• DATA LISTING
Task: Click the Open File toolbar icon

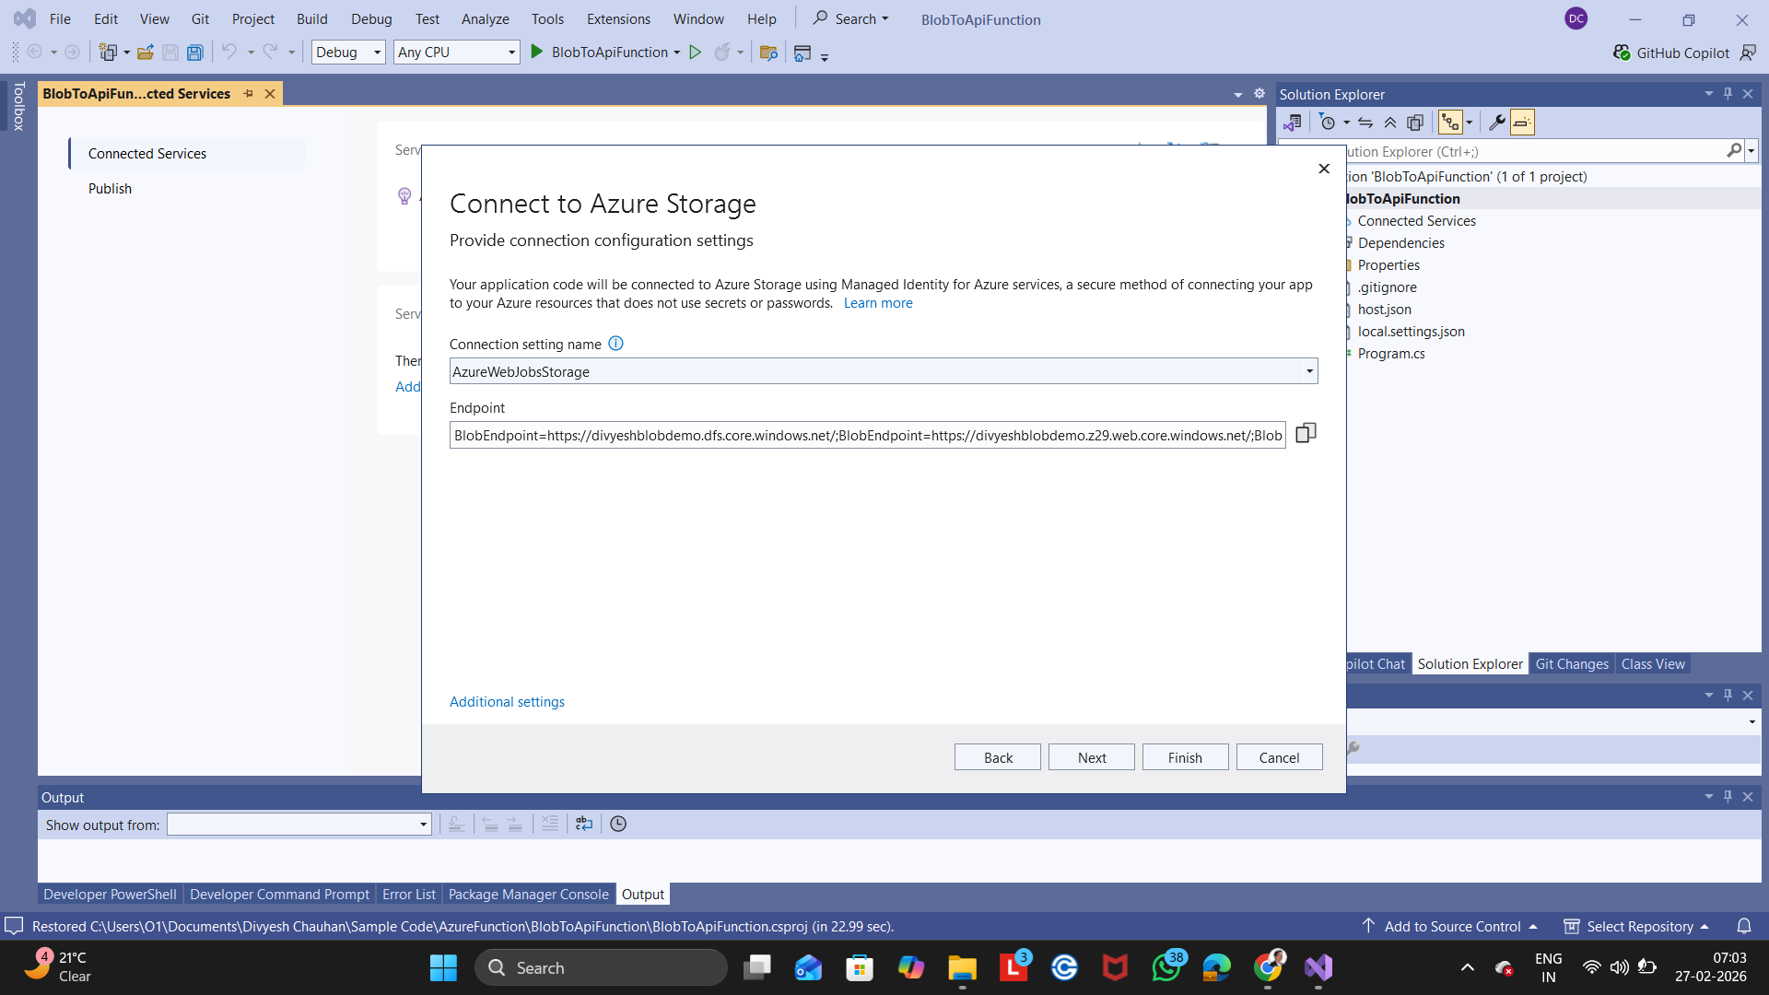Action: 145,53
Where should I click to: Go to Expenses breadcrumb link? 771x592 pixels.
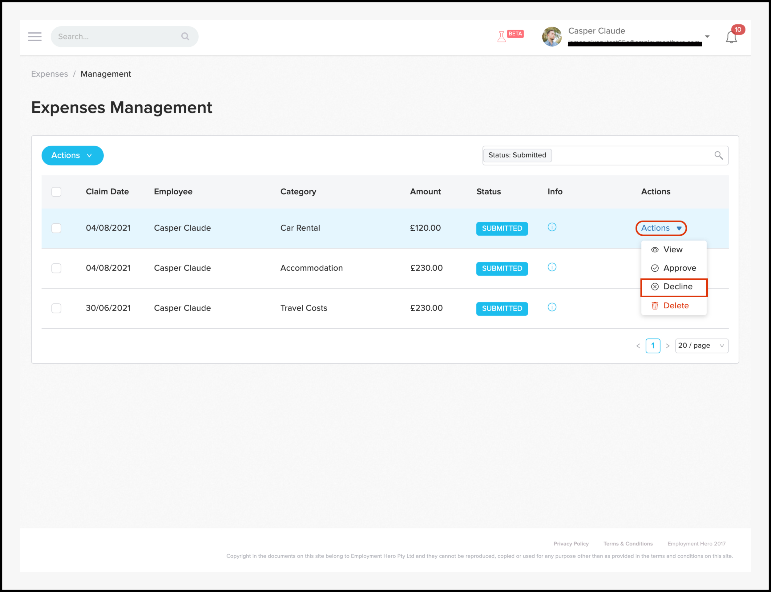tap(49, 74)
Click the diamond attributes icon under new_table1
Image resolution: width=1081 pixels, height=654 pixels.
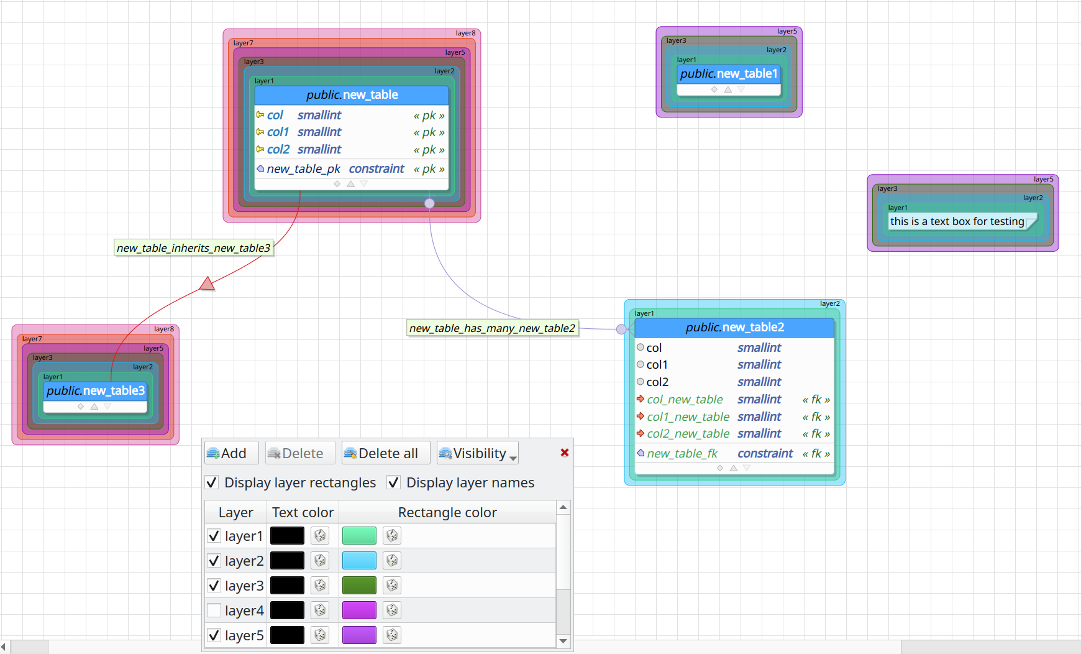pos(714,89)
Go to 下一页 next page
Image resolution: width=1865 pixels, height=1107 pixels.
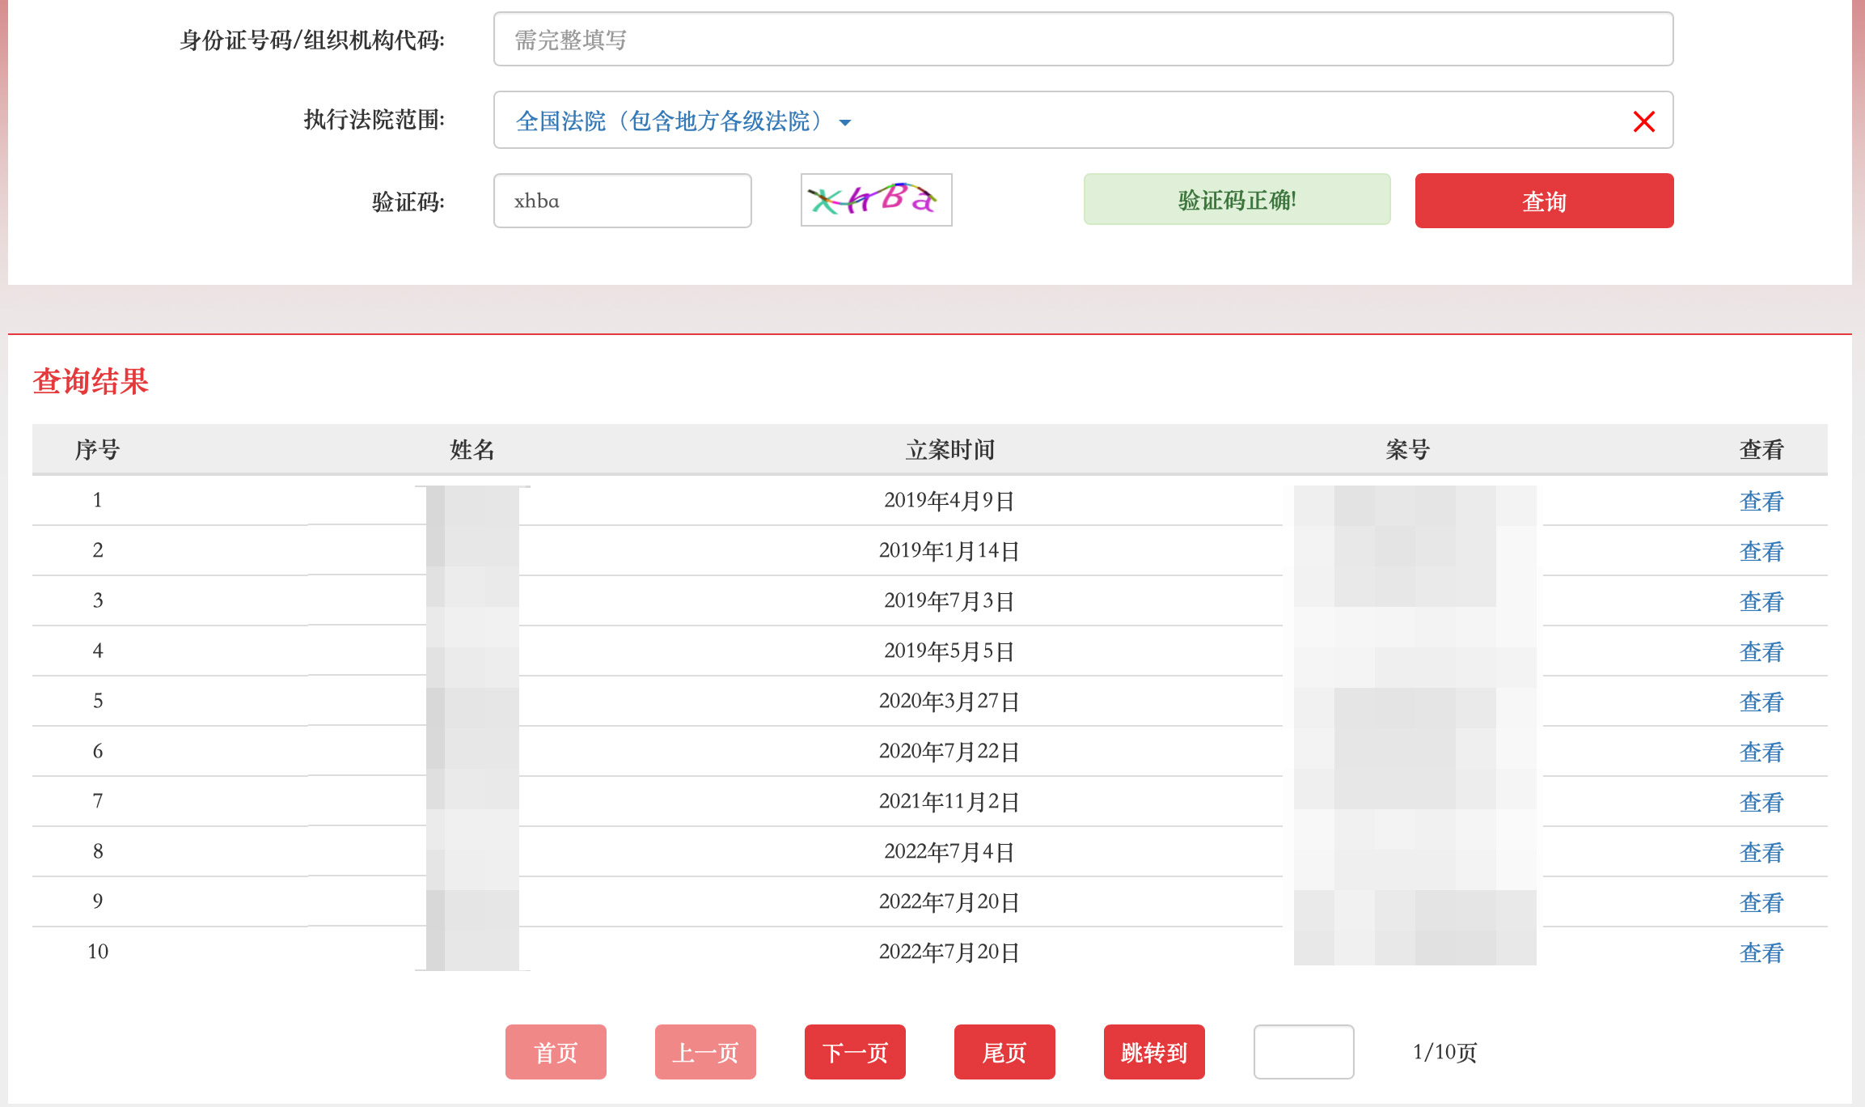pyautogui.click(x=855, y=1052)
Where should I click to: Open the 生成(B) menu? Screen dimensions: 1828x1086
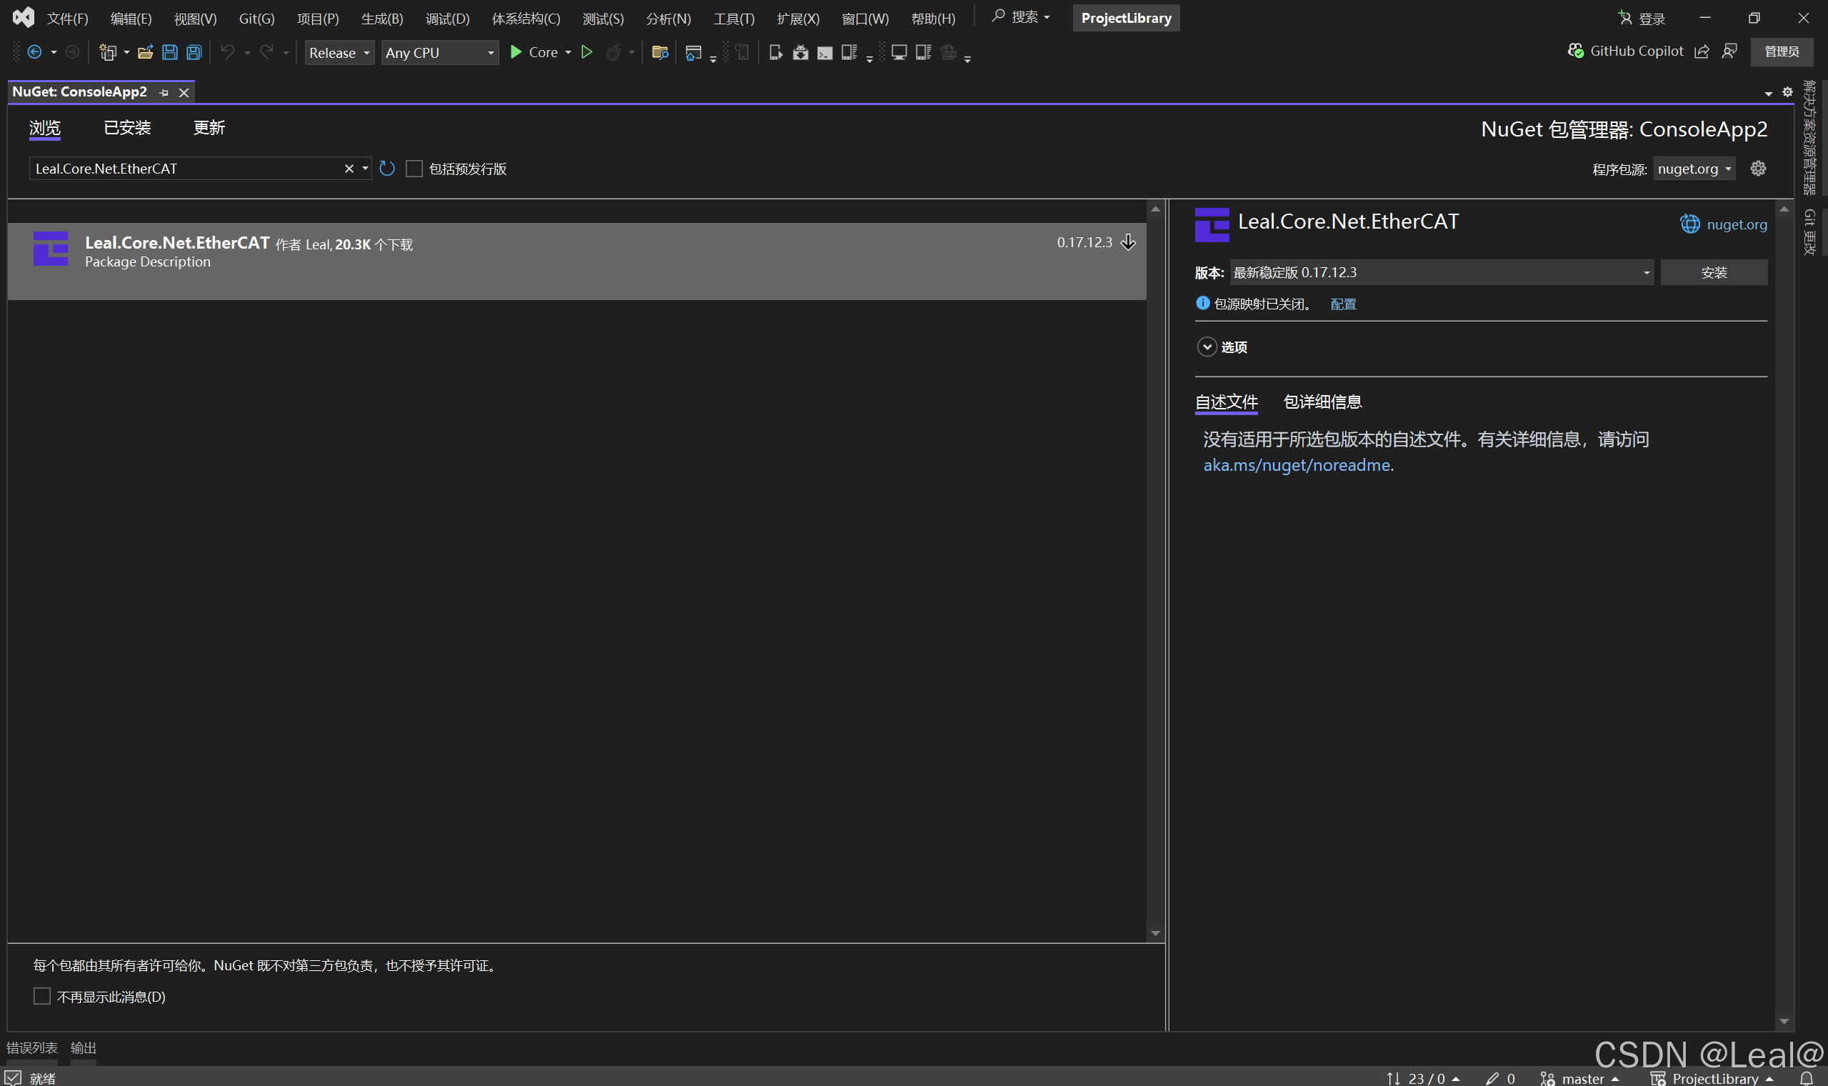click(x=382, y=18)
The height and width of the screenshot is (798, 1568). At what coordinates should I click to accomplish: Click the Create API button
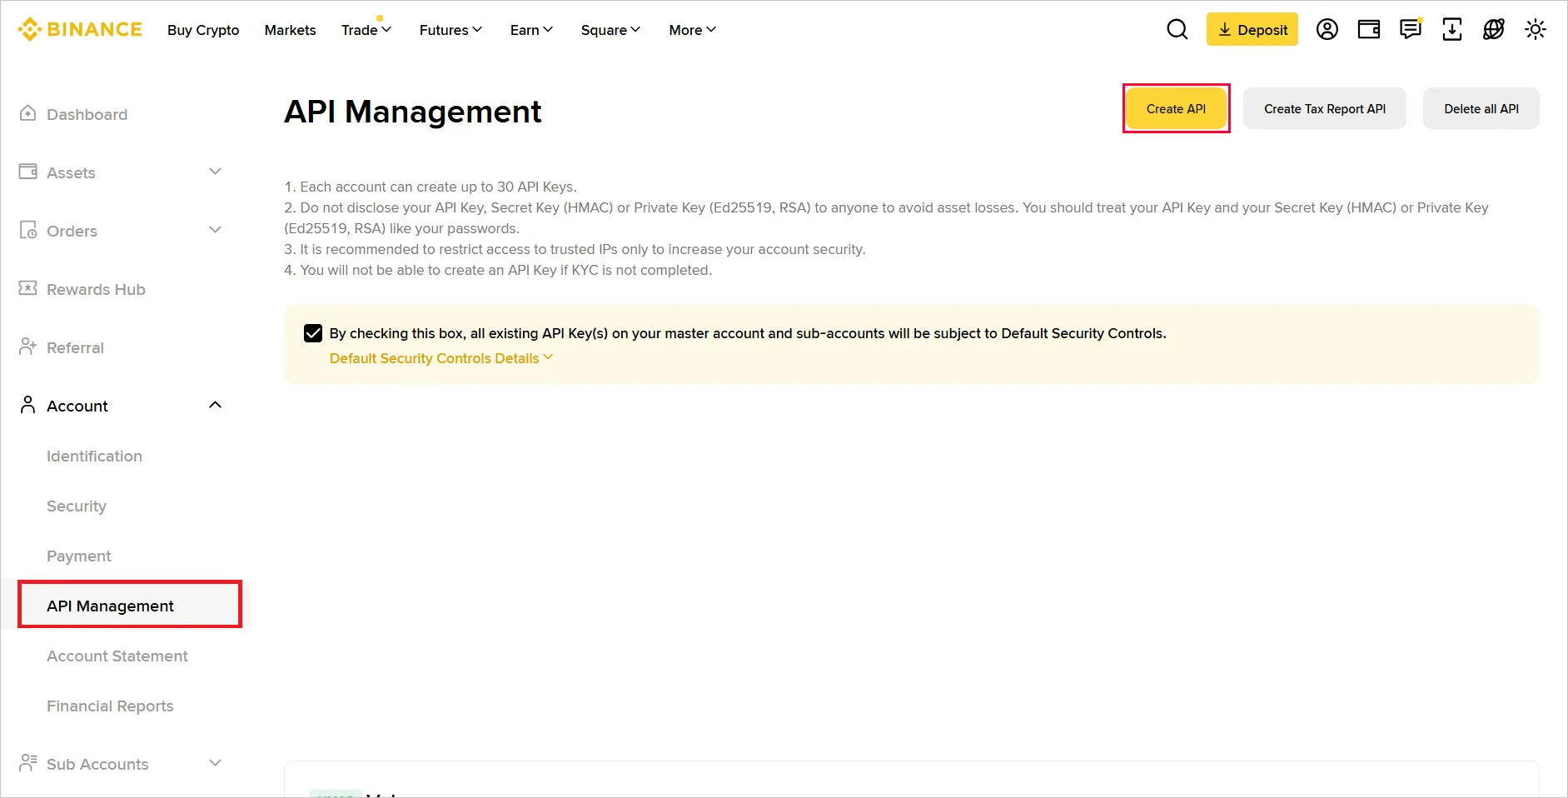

• WORK TO COMPLETE
Please print every record exactly as written, without the pictures.

• OUTPUT
Task: Click the Open File toolbar icon

Action: 145,53
Where should I click to: Go to Expenses breadcrumb link? 771x592 pixels.
tap(49, 74)
Click the diamond attributes icon under new_table1
Image resolution: width=1081 pixels, height=654 pixels.
pos(714,89)
Go to 下一页 next page
Image resolution: width=1865 pixels, height=1107 pixels.
pyautogui.click(x=855, y=1052)
Where should I click to: Open the 生成(B) menu? Screen dimensions: 1828x1086
click(x=382, y=18)
The height and width of the screenshot is (798, 1568). At what coordinates should I click to accomplish: Click the Create API button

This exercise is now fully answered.